Das Erschließungsprojekt zum Verlagsarchiv Gebauer-Schwetschke

Die geschlossene Überlieferung des Verlagsarchives einer Firma vom Rang der Unternehmen Gebauer, Hemmerde, Hemmerde & Schwetschke sowie Gebauer-Schwetschke einschließlich Verlagskorrespondenz, Manuskripte, Rechnungsbücher und diverse weitere betriebswirtschaftliche Unterlagen stellt ohne Frage einen äußerst glücklichen Ausnahmefall dar. Auf weitere Sicht bietet der Bestand aussagekräftige, in der wissenschaftlichen Forschung bislang noch unbekannte Materialien zu wesentlichen Problemstellungen der Aufklärungsforschung, zur Erforschung der Geistes- und Lebenswelt des 18. und 19. Jahrhunderts sowie der in dieser entscheidenden Umbruchphase erfolgten gesellschaftlichen Wandlungen, aufgrund seiner Vollständigkeit und der repräsentierten Zeitspanne vom 18. bis ins 20. Jahrhundert auch in weiträumiger und längerfristiger Perspektive.
 

Dank der Förderung durch die Deutsche Forschungsgemeinschaft von Juli 2010 bis September 2013 war es möglich, die Überlieferung zum 18. und frühen 19. Jahrhundert vollständig zu erschließen, in der Archivdatenbank zu verzeichnen und so für die Internetrecherche frei verfügbar zu machen. Die wissenschaftliche Koordination und institutionelle Einbindung des Projektes lag dabei in den Händen desInterdisziplinären Zentrums für die Erforschung der Europäischen Aufklärung  der Martin-Luther-Universität Halle-Wittenberg in Kooperation mit der Buchwissenschaft der Ludwig-Maximilians-Universität München und dem Stadtarchiv Halle. Neben der inhaltlichen Verzeichnung wurden sämtliche Dokumente als Eigenleistung des Stadtarchivs Halle digitalisiert und die Digitalisate mit den zugehörigen Datensätzen verknüpft.

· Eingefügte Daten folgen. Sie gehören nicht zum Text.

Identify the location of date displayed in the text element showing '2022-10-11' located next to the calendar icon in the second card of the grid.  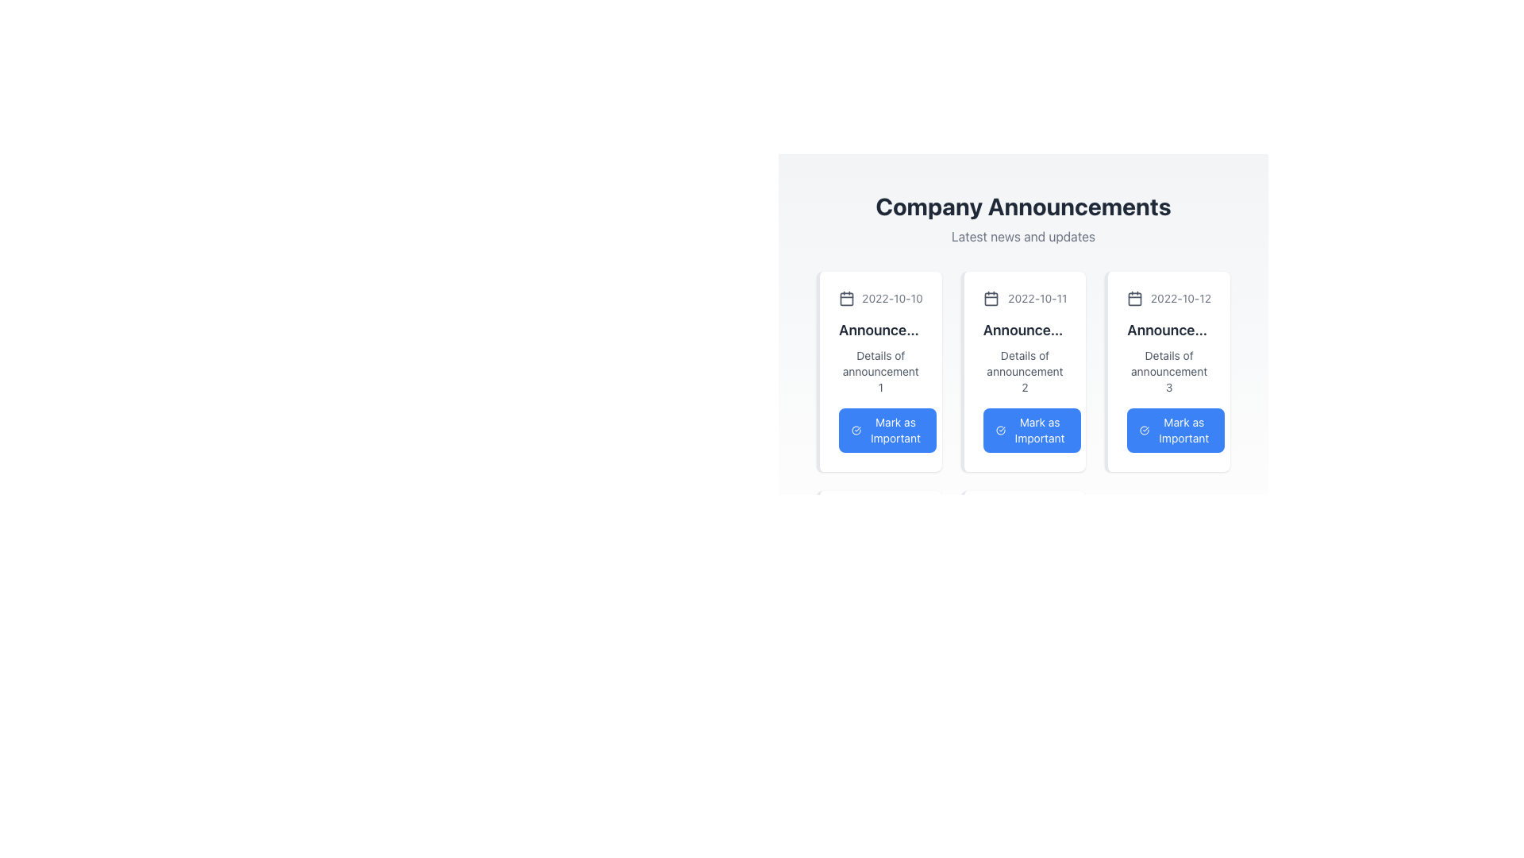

Wesentliches Anliegen des Projektes in weiterer Perspektive war und ist die übergreifende Vernetzung, um eine nachhaltige und fruchtbare Ausschöpfung des vielfältigen wissenschaftlichen Verwertungspotentials dieses umfangreichen Bestandes zu gewährleisten. Inzwischen sind Verlage, nicht zuletzt Dank der Initiative der Historischen Kommission des Börsenvereins des Deutschen Buchhandels, im Umgang mit ihren Verlagsarchiven zunehmend sensibilisiert und geben diese Materialien an öffentliche Institutionen ab, wo diese sorgfältig erschlossen und der Forschung zur Verfügung gestellt werden. So befinden sich die Verlagsarchive des Göttinger Wissenschaftsverlages Vandenhoeck & Ruprecht sowie des Berliner Verlags Friedrich Nicolai in der Staatsbibliothek Berlin oder das Verlagsarchiv des Philosophieverlags Felix Meiner in der Universitätsbibliothek Leipzig. Selbsverständlich kann das im Stadtarchiv Halle aufbewahrte Verlagsarchiv Gebauer-Schwetschke als herausragendes Beispiel in diese Aufzählung eingereiht werden. Die Historische Kommission des Börsenvereins des Deutschen Buchhandels plant eine Aufstellung und Verlinkung aller Institutionen im deutschsprachigen Raum, die Verlagsarchive aufbewahren. Die Ergebnisse der Erschließung des Verlagsarchivs Gebauer-Schwetschke werden dauerhaft über die zentrale Zusammenstellung auffindbar sein, zugleich werden durch die so geschaffene Übersicht Querverbindungen und wechselseitige Ergänzungen zwischen den verschiedenen Beständen nachvollziehbar.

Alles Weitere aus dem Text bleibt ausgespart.